骨髓增生异常综合征(myelodysplastic syndromes, MDS)是起源于造血干细胞的一组异质性髓系克隆性疾病,其特征是无效造血,导致血液中血细胞的减少,三分之一的患者可转化为急性髓系白血病。15%的MDS患者继发于其他原发肿瘤放化疗后,这种情况更常见于老年人MDS的病理生理机制涉及细胞遗传学的改变(伴或不伴基因突变),晚期患者可出现基因的广泛甲基化。

MDS患者的主要临床表现是全血细胞的减少(贫血、感染、出血等),其诊断主要依靠外周血和骨髓穿刺检查,骨髓穿刺检查表现为血小板减少和增生活跃的骨髓象,伴或不伴原始细胞的增多。MDS的预后很大程度上取决于骨髓中原始细胞所占的百分比、血细胞下降程度以及细胞遗传学是否有异常。

对于低危MDS的治疗,特别是伴贫血的患者,主要包括生长因子、来那度胺和输血。高危患者可考虑去甲基化药物和异基因造血干细胞移植。

发病率和病因

MDS确诊的患者的平均年龄是65至70岁,大约10%患者是50岁以下。患者中,男性略多,发病率高于女性,但伴5q缺失的这类患者女性远高于男性。MDS年发病率大约在4/10万,未发现有种族差异。与西方国家相比,亚洲患者发病年龄较早,伴5q缺失的较少。

有明确病因的MDS患者大约占15%。儿童患者中,大约三分之一具有遗传倾向。这些遗传性疾病包括:唐氏综合症、范科尼贫血、神经纤维瘤。成人中,由遗传导致的MDS并不常见,但询问病史时应询问家族中是否有类似的患者,如MDS、急性髓系白血病或再生障碍性贫血。

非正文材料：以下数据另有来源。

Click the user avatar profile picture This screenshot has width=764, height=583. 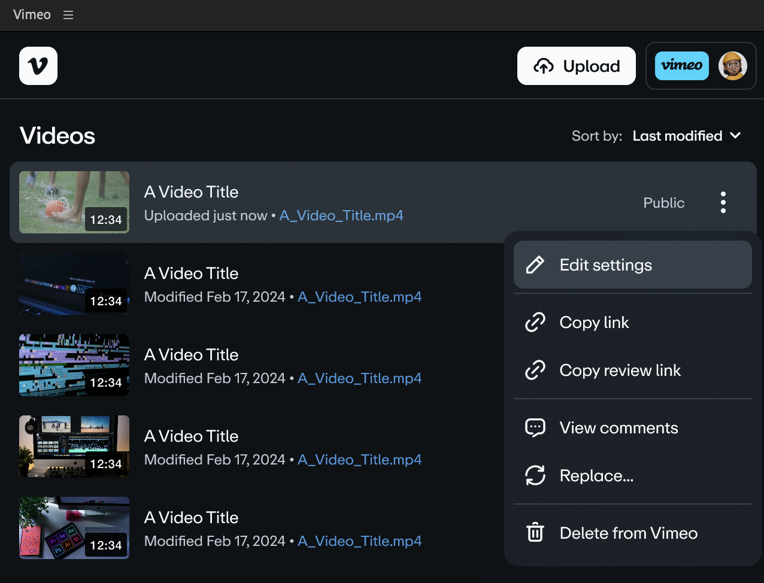732,66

导致MDS的环境因素包括:既往接受过化疗,特别是烷化剂和嘌呤类似物、放疗和吸烟。长期接触苯及苯的类似物的为职业易感人群。另外有报道,农民和工人的MDS发病率也较高,这可能与长期接触化肥、农药、石材、橡胶、塑料、玻璃丝等有关。继发于化疗后出现的MDS患者往往预后较差,因为其细胞遗传学变得异常复杂。

导致MDS的病因

抗肿瘤药

烷化剂

白消安

卡铂

卡莫司汀

苯丁酸氮芥

顺铂

环磷酰胺

达卡巴嗪

洛莫司汀

马法兰

拓扑异构酶II抑制剂

柔红霉素

多柔比星

依托泊苷

米托蒽醌

雷佐生

嘌呤类似物

氟达拉滨和其衍生物

放疗

环境因素

吸烟

电离辐射

接触苯和工业碳氢化合物

农业化合物(杀虫剂、除草剂、化肥)

诊断

MDS的临床表现往往不是很典型,许多患者都有血细胞减少的症状,主要表现为乏力、生活质量下降、潜在的心血管疾病意外。血小板减少症通常与血小板功能异常相关,即使是中度的血小板减少也可导致出血。同样地,由于患者中性粒细胞的功能缺陷,中度血小板减少也可导致感染(特别是革兰阴性杆菌、革兰阳性球菌和真菌)。大部分MDS患者都伴有免疫系统疾病,包括复发性多软骨炎、血管炎和血清阴性的关节炎;两种疾病往往同时发生,意味着可能存在一定的病理生理关系。

外周血和骨髓检查

90%的MDS患者有贫血症状,大部分表现为大细胞型再生障碍性贫血。三分之一的MDS患者伴有中性粒细胞减少和血小板减少,部分患者外周血可见原始细胞,但不超过5%。然而,为了正确的对MDS进行分型,血涂片时应计数200个细胞;MDS的分型部分依赖外周血中原始细胞的比例。

骨髓涂片是诊断MDS的主要方法。MDS的骨髓象通常有原始细胞的增多,伴一个或几个髓系血细胞的病态造血。MDS的骨髓象与维生素B12和叶酸缺乏的骨髓象不同。对骨髓原始细胞(包括无颗粒性原始细胞和原粒细胞)进行计数时应至少计数500个有核细胞。环形铁粒幼细胞应普鲁士蓝染色后再进行计数。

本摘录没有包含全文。